The title of this post is a bit of a misnomer: pay and progression are not the same thing and are not even always linked. One of them (pay) needs to be satisfied at a basic level to make sure we all pay the rent/ mortgage , eat, buy clothes etc ( the ‘hygiene’ factors let’s call them). And the other ( progression) needs to be satisfied in order to motivate us.

As a general rule, people want to see growth and progress in all areas of their lives, but particular in their jobs. And often with this progress comes the expectation of some recognition for this growth. Normally pay of some description springs to mind, but this is often just the most obvious way to show it in absence of anything else.

Structuring progression up the salary ladder within a smaller business can often seem like hit and miss affair, linked to not-so-subtle hints dropped about how many recruiters have called up your team to tell them how much they could get if they jumped ship.
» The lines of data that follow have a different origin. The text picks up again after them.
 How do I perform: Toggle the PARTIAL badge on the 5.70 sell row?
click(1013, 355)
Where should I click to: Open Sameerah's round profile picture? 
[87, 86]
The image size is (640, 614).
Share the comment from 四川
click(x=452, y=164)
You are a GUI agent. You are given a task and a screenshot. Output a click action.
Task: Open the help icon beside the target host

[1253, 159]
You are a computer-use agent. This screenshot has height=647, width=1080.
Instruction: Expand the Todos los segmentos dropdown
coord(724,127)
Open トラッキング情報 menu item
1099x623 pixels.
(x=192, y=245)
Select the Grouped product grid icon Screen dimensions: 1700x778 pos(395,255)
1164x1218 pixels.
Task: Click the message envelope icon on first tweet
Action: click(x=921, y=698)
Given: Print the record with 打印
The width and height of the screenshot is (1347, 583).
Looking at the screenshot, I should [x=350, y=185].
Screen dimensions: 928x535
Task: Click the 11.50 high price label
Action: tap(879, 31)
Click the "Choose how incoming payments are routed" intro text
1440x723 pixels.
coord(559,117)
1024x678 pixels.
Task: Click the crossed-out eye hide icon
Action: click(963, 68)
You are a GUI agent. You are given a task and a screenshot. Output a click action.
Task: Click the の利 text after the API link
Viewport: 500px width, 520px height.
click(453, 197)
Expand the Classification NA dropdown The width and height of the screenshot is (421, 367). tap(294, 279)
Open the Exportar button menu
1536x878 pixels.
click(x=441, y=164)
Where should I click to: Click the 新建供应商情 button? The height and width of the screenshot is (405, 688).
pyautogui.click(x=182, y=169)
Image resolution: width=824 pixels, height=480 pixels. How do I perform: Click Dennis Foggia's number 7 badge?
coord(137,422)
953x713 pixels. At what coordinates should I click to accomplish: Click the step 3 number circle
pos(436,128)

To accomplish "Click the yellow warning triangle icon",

But if you listen to most recruiters, it is rarely the salary they push when they are doing their job to go out and find people, but the progression that people want to feel in order to thrive.

The creation of salary bands, job grades and titling conventions might seem a world away to SME business leaders who don’t have the access and expertise on tap (& possibly inclination??) to undertake something like a benchmarking and job evaluation exercises to show the team different levels of role to aspire to. But the principles of showing your team how to progress within your business is one which any sized organisation should pay attention to.

So here are some tips to bear in mind with your team before conversations about pay and progression become a bit icky:

Be transparent over your pay structure

If you don’t have a pay structure (normal for many), then tell the team what your salaries are based on ( e.g based on market rate) and what they can do to progress in the business. Often this is about spelling out your company values and the kind of projects and tasks which will get them recognised internally.

Define your roles

Defining your roles doesn’t mean asking them to sign a job description with the expectation that they never deviate from that, except by written agreement: it means being clear to your team about what you expect them to deliver, what they’re going to be accountable for and then giving them the autonomy to get this done.

Benchmark them

Pay might not be a motivator, but it sure can be a de-motivator if someone thinks (or knows – remember, people talk!) they are being paid less than someone else is for the same role. So benchmark your salaries (you don’t need to be scientific about it but a quick google search is exactly what your team members are going to do….) and try where you can to pay the going rate for a role.

Evolve job titles

I used to get quite precious about this. I mean: why should we be changing someone’s job titles when really we’re not big enough to support several layers of employee type? Plus, don’t you just end up with a team full of Directors and Heads of and no-one actually doing the work on the ground?? Nowadays I am more relaxed as I realise that it really matters little to anyone else but the uptight HR person who is managing your grades. See? I know that you need to show people progression. And job titles are just one way of doing so. Not the fluffy type which are just changed because someone is peeved that their mates have got flashier business cards than them (for a start, who uses business cards anymore FGS ??) . But the ones which are changed to show that someone has progressed and does indeed know more than they did three years ago when they hired them.

Let your team showcase (and even show off) their new found skills in public

I remember how proud I was when the Brown Owl gave me my very own badge to show how great I was at ‘Housework’. Yep seriously. I didn’t know it then but that was my first foray into the world of competencies (although unfortunately for my family, was also my last into demonstrating any skills relating to housework!) and of achieving and completing a number of tasks in order to tick the box to say I could do ‘it’.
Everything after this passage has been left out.